Thread: locking issue on simple selects?

locking issue on simple selects?

From
Tobias Brox
Date:
We have a production database server ... it's quite busy but usually
working completely fine, simple queries taking a fraction of a
millisecond to run.

Recently we've frequently encountered issues where some simple selects
(meaning, selects doing an index lookup and fetching one row) have
become stuck for several minutes.  Apparently all requests on one
exact table gets stuck, all requests not related to said table are
going through without any problems.  According to the pg_stat_activity
view, all queries getting stuck was read-queries (selects), no updates
or anything like that (some of the transactions were doing updates
and/or inserts though).

The obvious thought seems to be that this is a locking issue ... but
it doesn't seem so.  For one thing, AFAIK locking shouldn't affect
selects, only updates?  I've also looked through tons of logs without
finding any obvious locking issues.  In one of the instances, I could
find that there were some open transactions doing updates on one row
in the table and then later becoming stuck (as all other transactions)
when doing a select on another row in the said table.

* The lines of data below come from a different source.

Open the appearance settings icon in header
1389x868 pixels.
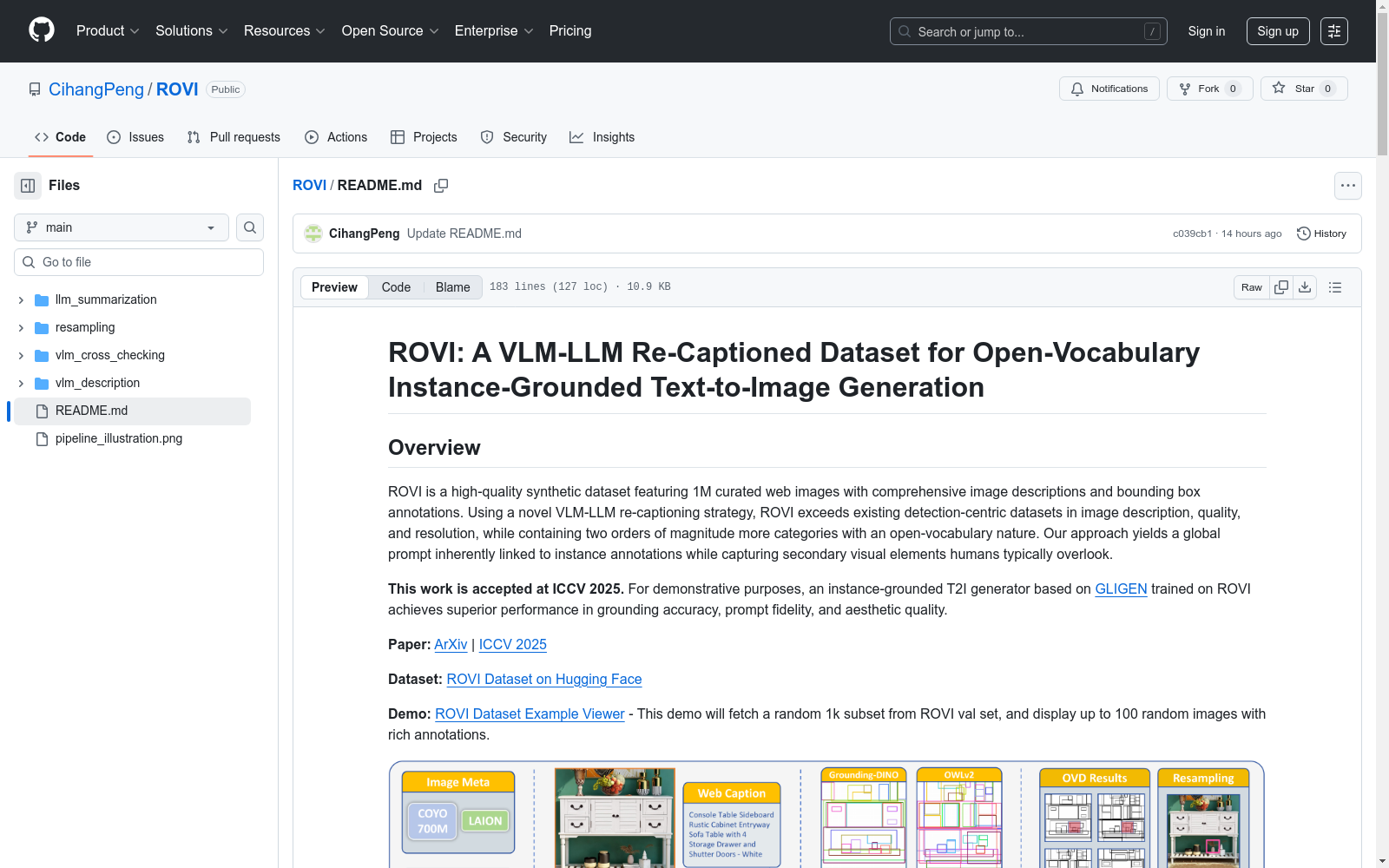pyautogui.click(x=1334, y=31)
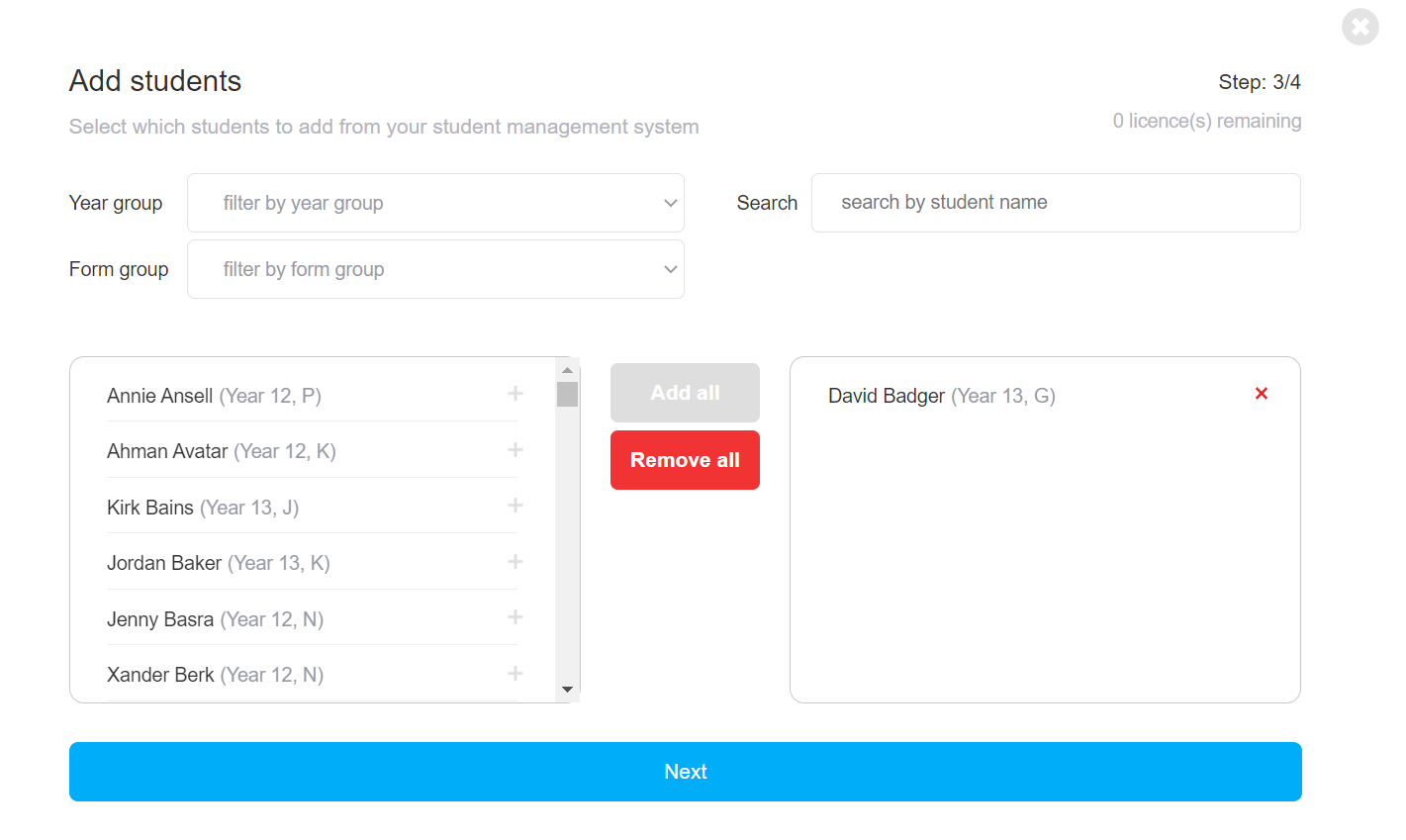Add Jordan Baker with the plus icon
Viewport: 1406px width, 840px height.
pos(516,562)
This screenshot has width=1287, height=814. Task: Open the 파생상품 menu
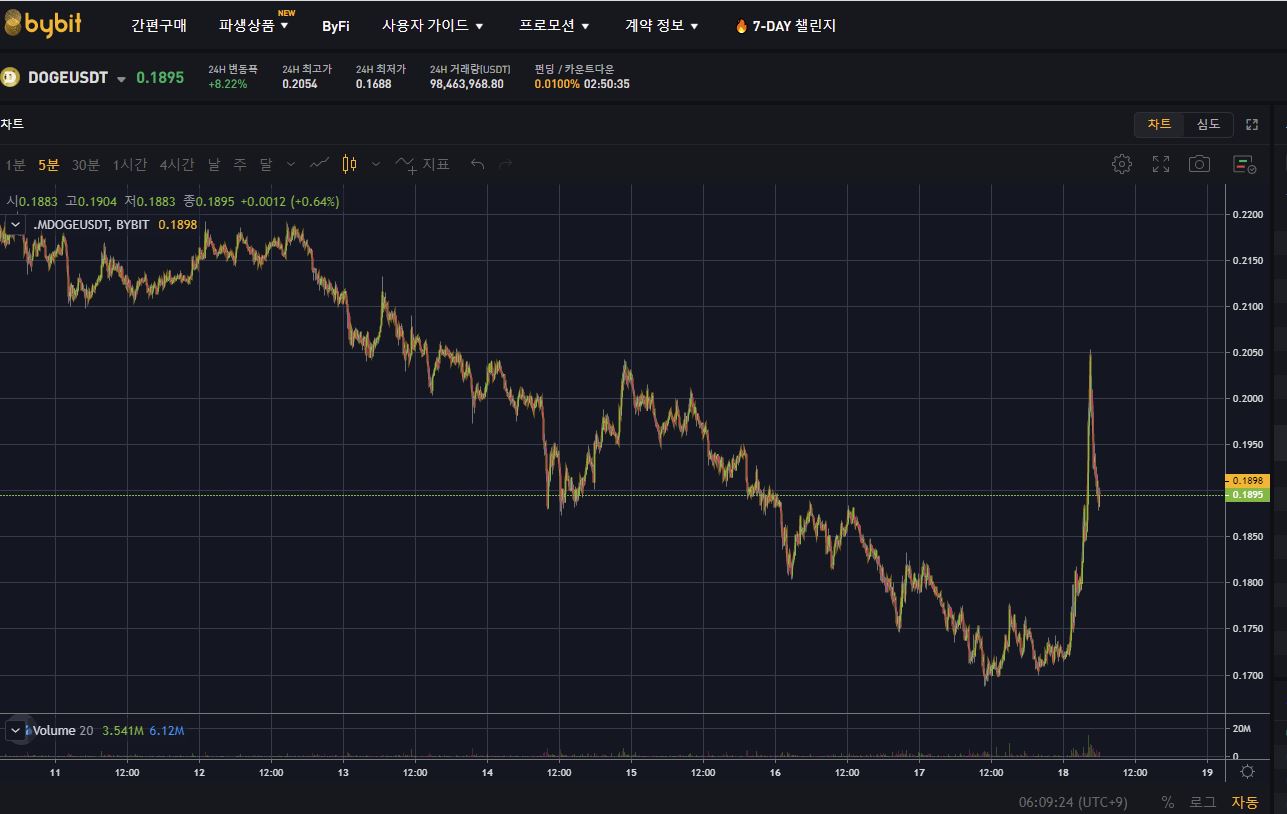[x=254, y=26]
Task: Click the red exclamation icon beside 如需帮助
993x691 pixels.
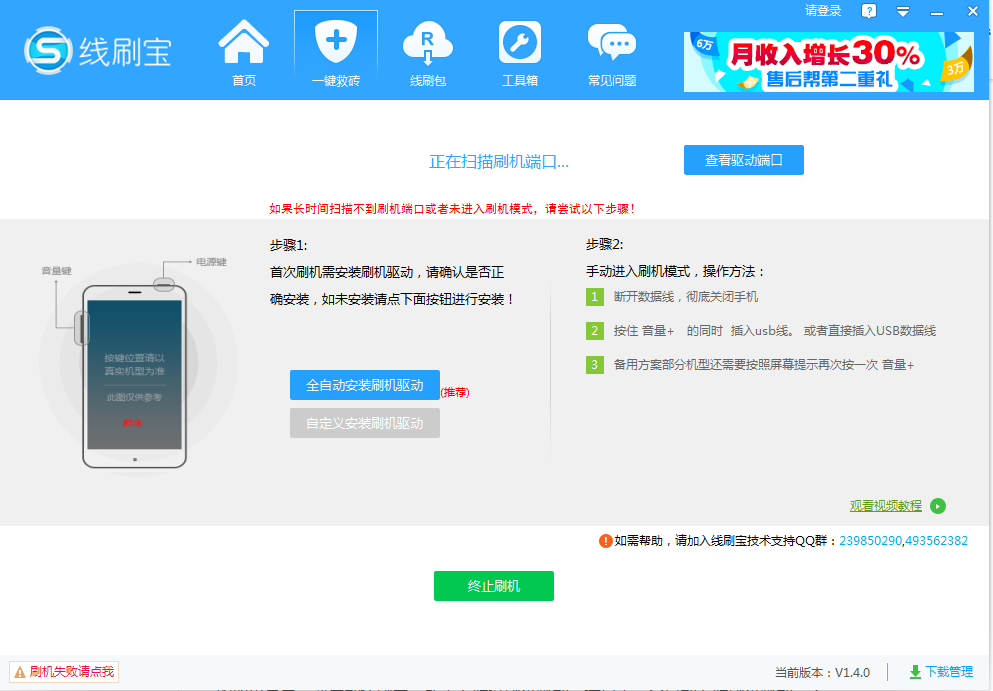Action: coord(606,541)
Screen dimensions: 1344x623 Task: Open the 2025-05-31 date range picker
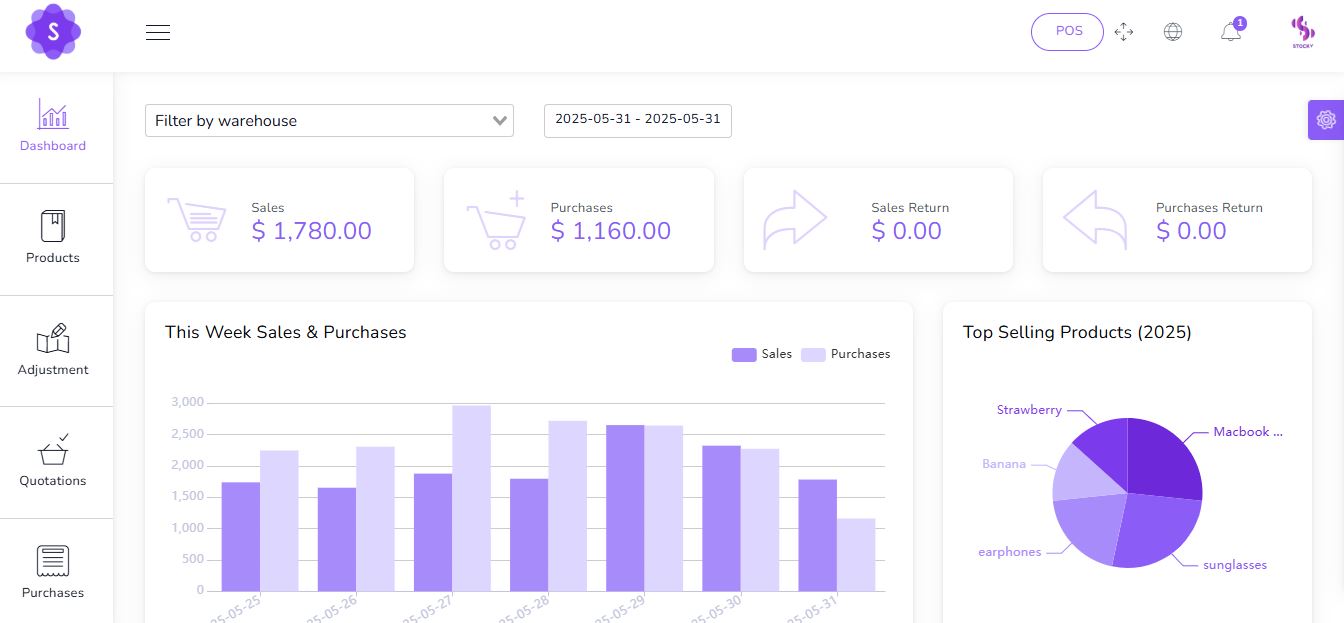click(x=637, y=120)
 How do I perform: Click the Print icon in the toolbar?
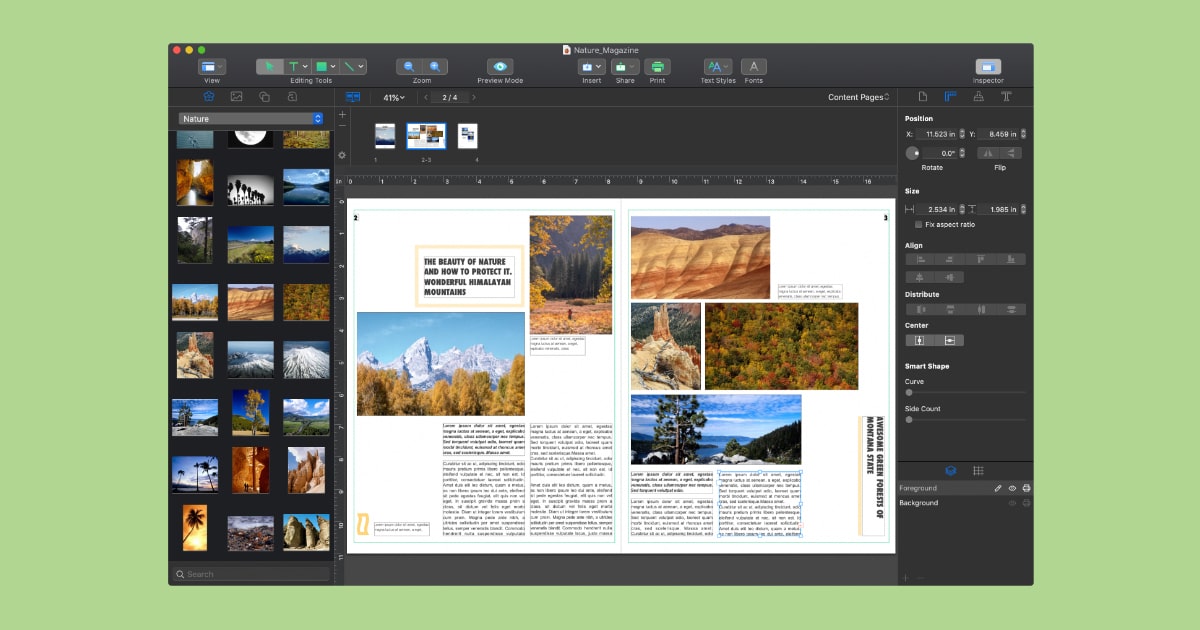click(657, 65)
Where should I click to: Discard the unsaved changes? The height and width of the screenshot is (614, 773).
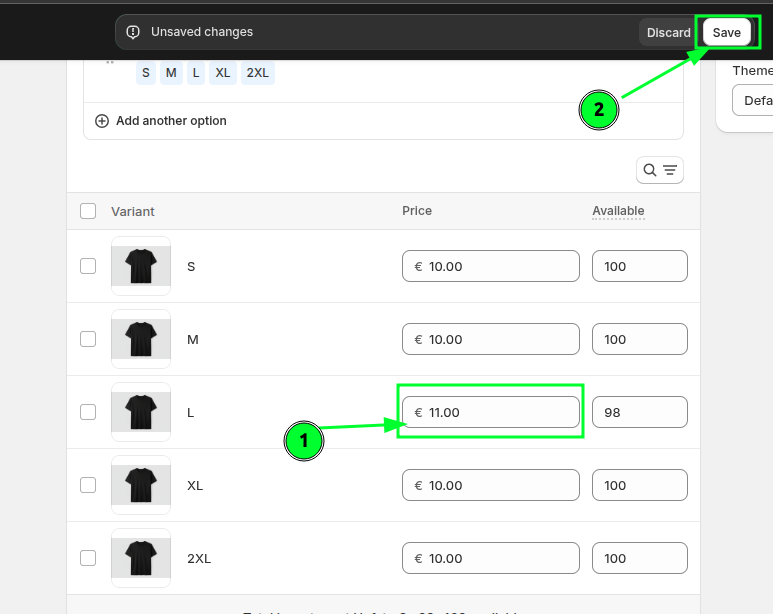[x=668, y=32]
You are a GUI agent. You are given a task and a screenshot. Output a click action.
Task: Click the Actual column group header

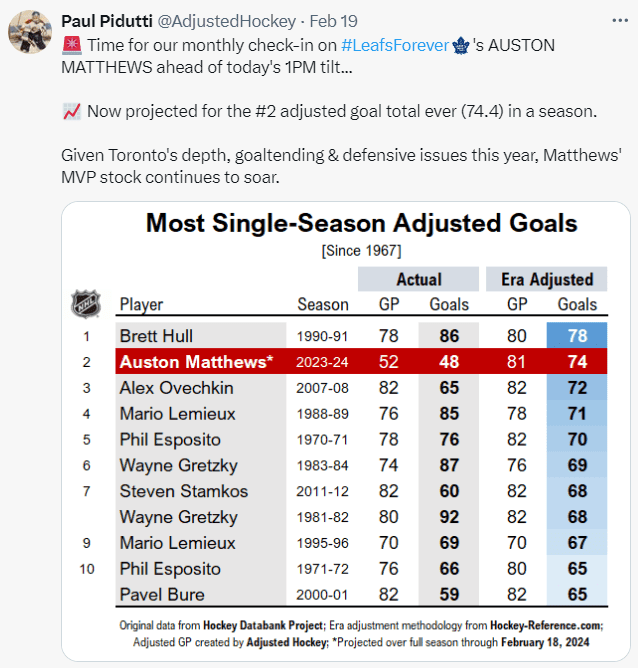(x=418, y=279)
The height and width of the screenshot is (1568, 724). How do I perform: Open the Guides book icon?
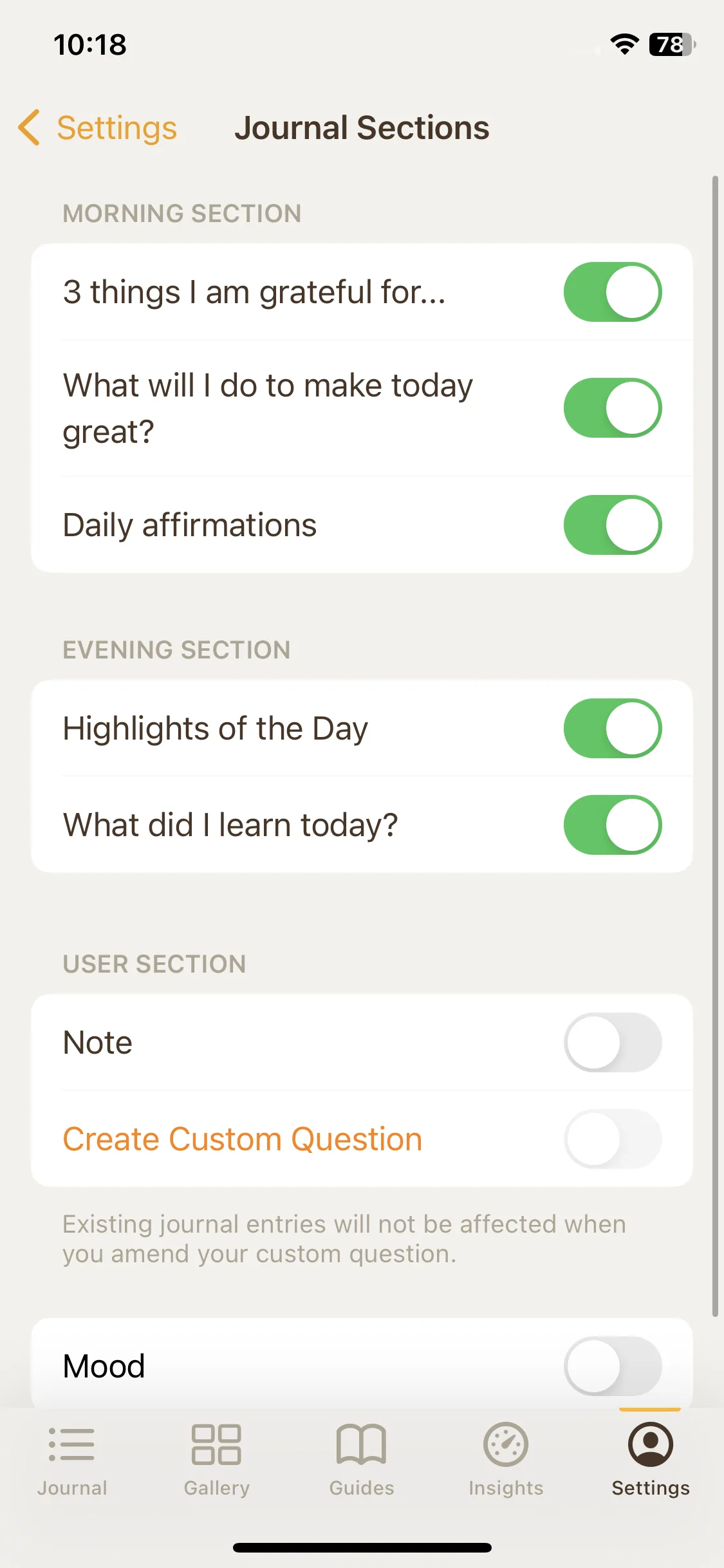pyautogui.click(x=361, y=1444)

My second thought was that the database is on the edge of being
overloaded and that the memory situation is also just on the edge ...
important indexes that used to be in memory now has to be accessed
from the disk.  Still, it doesn't make sense, we're not seeing any
serious impact on the CPU iowait status, and it seems improbable that
it should take minutes to load an index?

There aren't any long-lasting transactions going on when the jam
occurs.  I haven't checked much up, usually the jam seems to resolve
itself pretty instantly, but I think that at some point it took half a
minute from the first query was finished until the pg_stat_activity
view got back to normal (meaning typically 0-5 simultaneously
processed queries).

FWIW, we're running pg 8.3.11, transaction isolation level
serializable.  The machine is quad-core hyperthreaded (16 CPUs visible
to the OS), a SAN is used for storage, and different RAIDs are used
for the root partition, pg data and pg wals.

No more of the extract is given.